Alabama Water Watch held their 17th Annual Meeting and Picnic on Saturday, June 19th at Auburn University. The event started with a mini-conference in Comer Hall. Bill Deutsch, AWW Program Director, welcomed guests from around the state, and asked them which of the 10 major basins in Alabama they came from. Folks from seven of the 10 basins were in attendance, from the Tallapoosa, Coosa, Chattahoochee, Tennessee, Coastal Plain Steams, Black Warrior and Cahaba basins. They collectively represented the following 16 groups that monitor from the Tennessee Valley to the Alabama Coast:
- Save Our Saugahatchee
- Friends of Chewacla and Uphapee Watersheds
- Lake Watch of Lake Martin
- Tri-River Region Water Watch
- Lake Mitchell HOBO
- RSVP Marshall County (Lake Guntersville)
- Lake Harding Water Watch
- Friends of Halawakee Creek
- Smith Lake Civic Association
- Alabama River Rats
- Watercress Darter Water Quality Monitoring Program
- Friends of Shades Creek
- Friends of Hodnett Creek
- Coastal Plain Streams Water Watch
- Jake and Donny Water Watch
- Mill Creek Watershed Management Plan
Bill continued by describing linkages among individual monitors, the AWW groups, the Alabama Water Watch Program and Alabama Water Watch Association (AWWA), and water watch globally – the Global Water Watch. He concluded by emphasizing that AWW is composed of three parts: the AU-based AWW Program, the 501(c)3 AWW Association (composed of board members from basins throughout the state) and the citizen monitoring groups (currently 58) throughout the state. He said that at the present time, there are strong ties and interactions between the AWW Program and the groups, and between the AWW Program and AWWA, but not a lot of interaction between the groups and AWWA. Bill had met with the AWWA board the previous evening to develop plans to strengthen this connection in the coming months.

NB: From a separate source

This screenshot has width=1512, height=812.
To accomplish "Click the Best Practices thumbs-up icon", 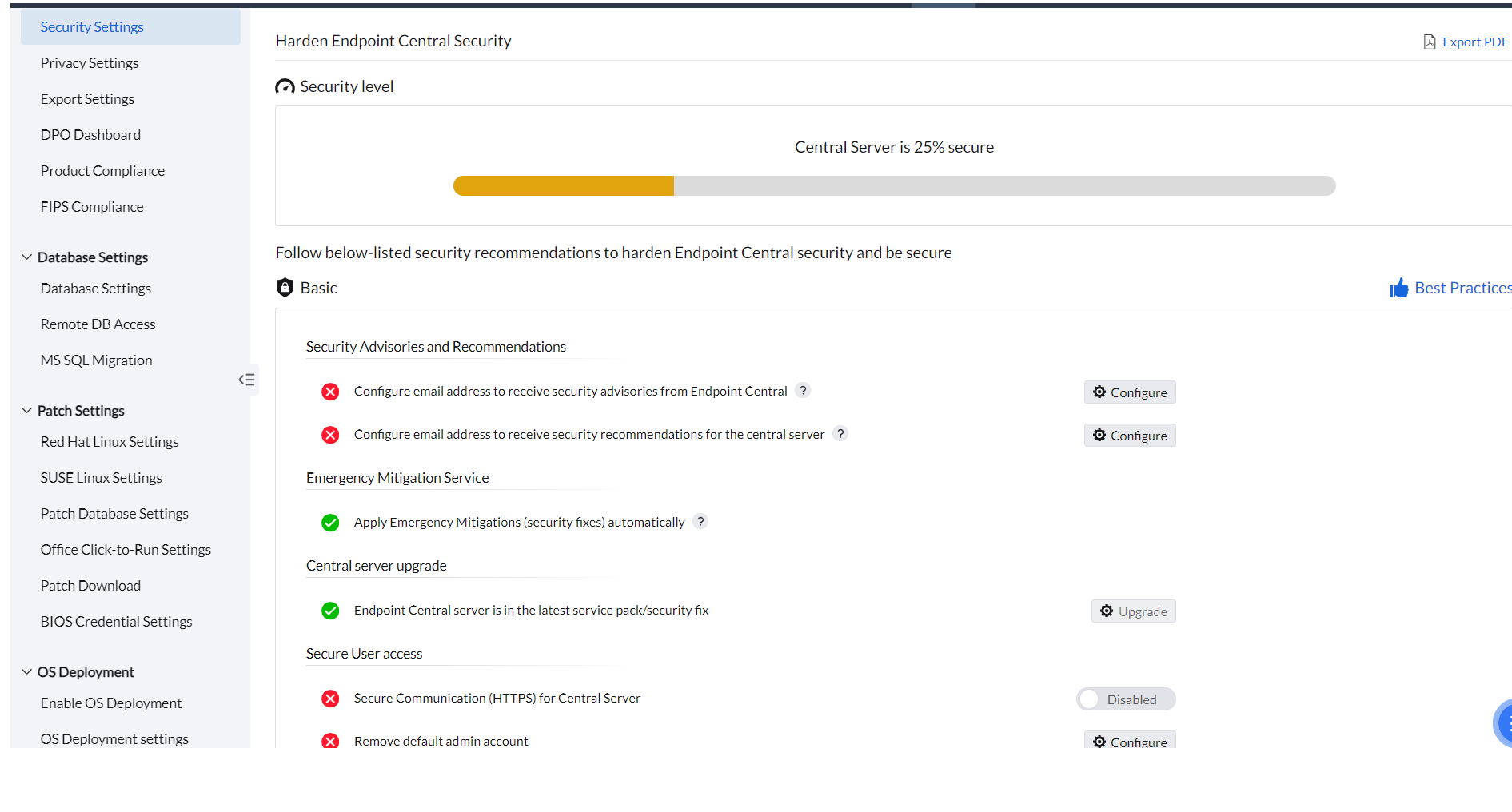I will [x=1398, y=288].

Mike Kensler, Outreach Programs Administrator with the AU Water Resources Center, then spoke on the evolution of the environmental movement in the US, and how we got to where we are today. He outlined the ‘Alabama Water Watch story’ and suggested ways that AWW can revitalize its base, become more relevant to Alabamians, and increase organizational effectiveness going forward.

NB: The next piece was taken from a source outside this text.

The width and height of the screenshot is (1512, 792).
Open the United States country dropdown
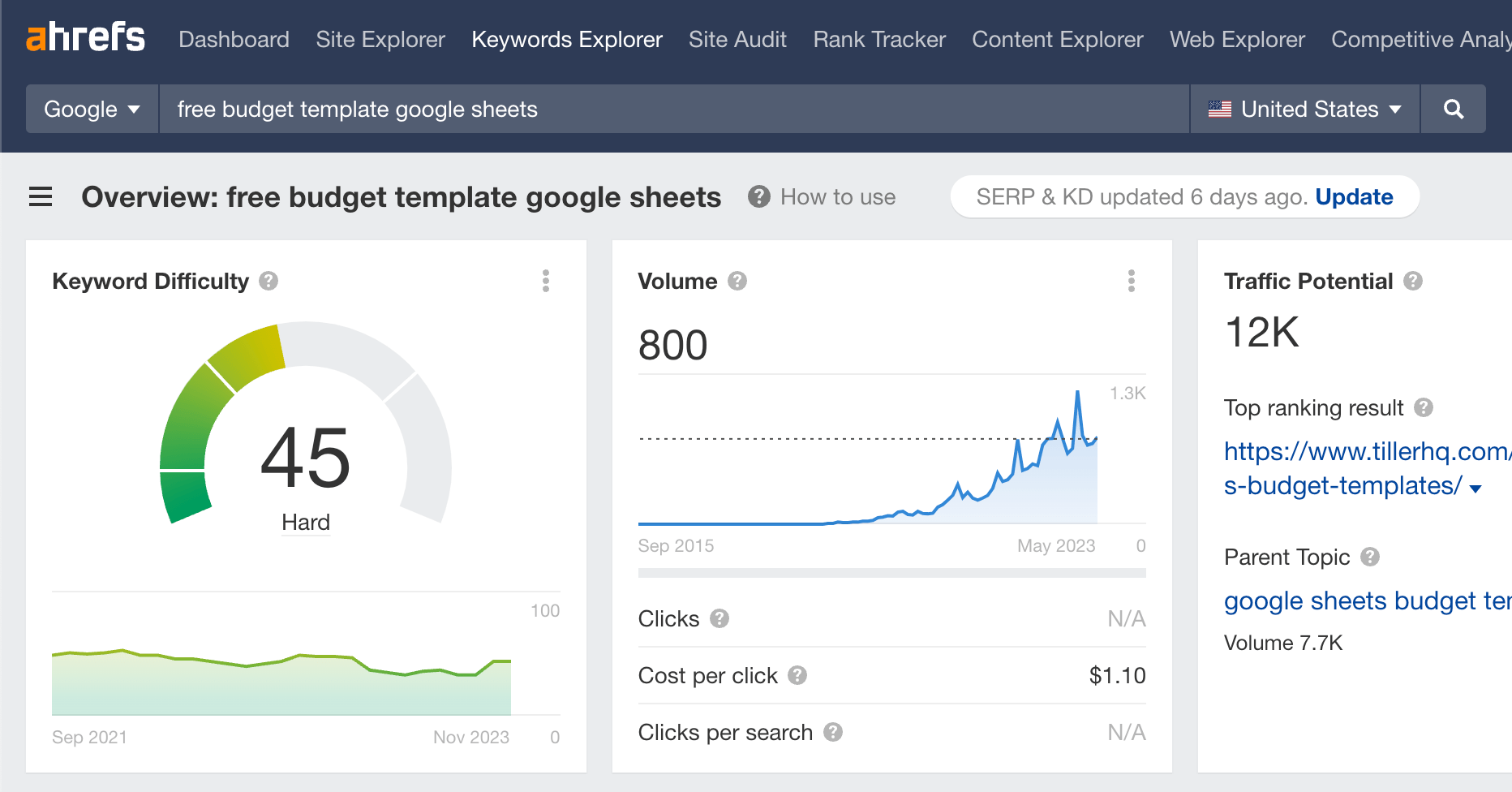click(x=1304, y=110)
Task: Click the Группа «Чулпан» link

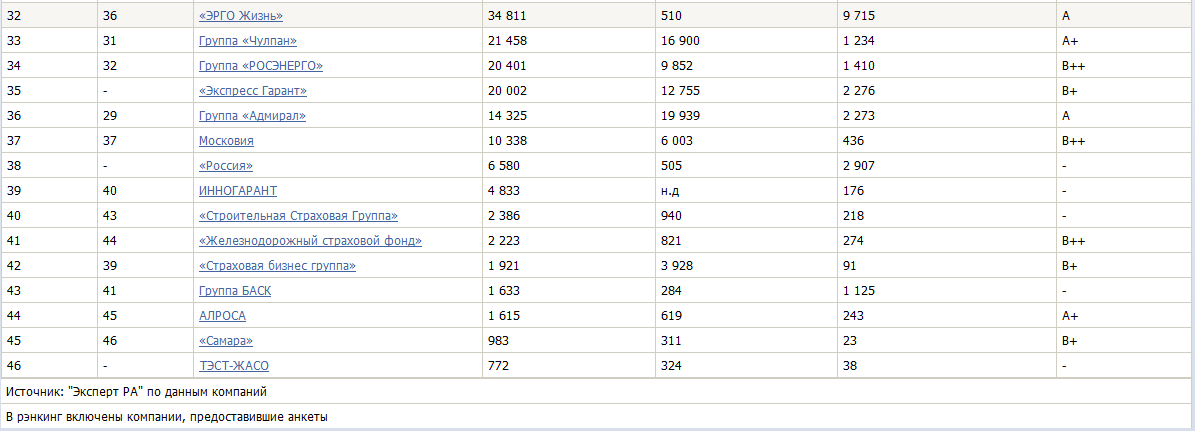Action: pyautogui.click(x=247, y=41)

Jayme Oates, Executive Director of the AWWA, followed with a synopsis of AWWA deliberations over the past several months. AWWA has been working on a strategic plan consisting of five major goals:
Goal 1: Increase public awareness through increased data analysis, interpretation and dissemination,
Goal 2: Increase local group effectiveness and impact by providing them with the means to communicate and coordinate their efforts both with each other and with agency staff,
Goal 3: Secure stronger, more stable support of AWW from Auburn University,
Goal 4: Raise funds to meet annual budget goals and carry out annual activities,
Goal 5: Strengthen AWWA’s organizational capacity.
At the close of the mini-conference, all relocated to the AU ponds for a catfish & shrimp feed, followed by the 2010 AWW Awards Ceremony. This year’s awards went to the following individuals (note, awards are based on activity from June 2009-May 2010):
- The Mike Mullen Award – Monitor of the Year for outstanding performance and lasting contribution of an individual submitting the most records in the past year went to Bob Keefe (270 total water monitoring records submitted),
- Manic Stonefly Award for outstanding performance and lasting contribution of a group submitting the most combined records in the past year – Wolf Bay Watershed Watch (571 total water monitoring records submitted),
- The Trainer of the Year award for outstanding performance and lasting contribution of an individual conducting the most training sessions in the past year – Homer Singleton (11 water monitoring workshops),
- The AWW 08-09 MVP award for outstanding and dynamic performance and lasting contribution of an AWW Staff member during the past year – Eric Reutebuch (AWW staffer since 1996).
These individuals, along with all of the volunteer monitors throughout the state have given selflessly of their time and talent in monitoring and protecting the waters of Alabama, and for this we are truly grateful! The waters of Alabama are surely cleaner because of their collective efforts!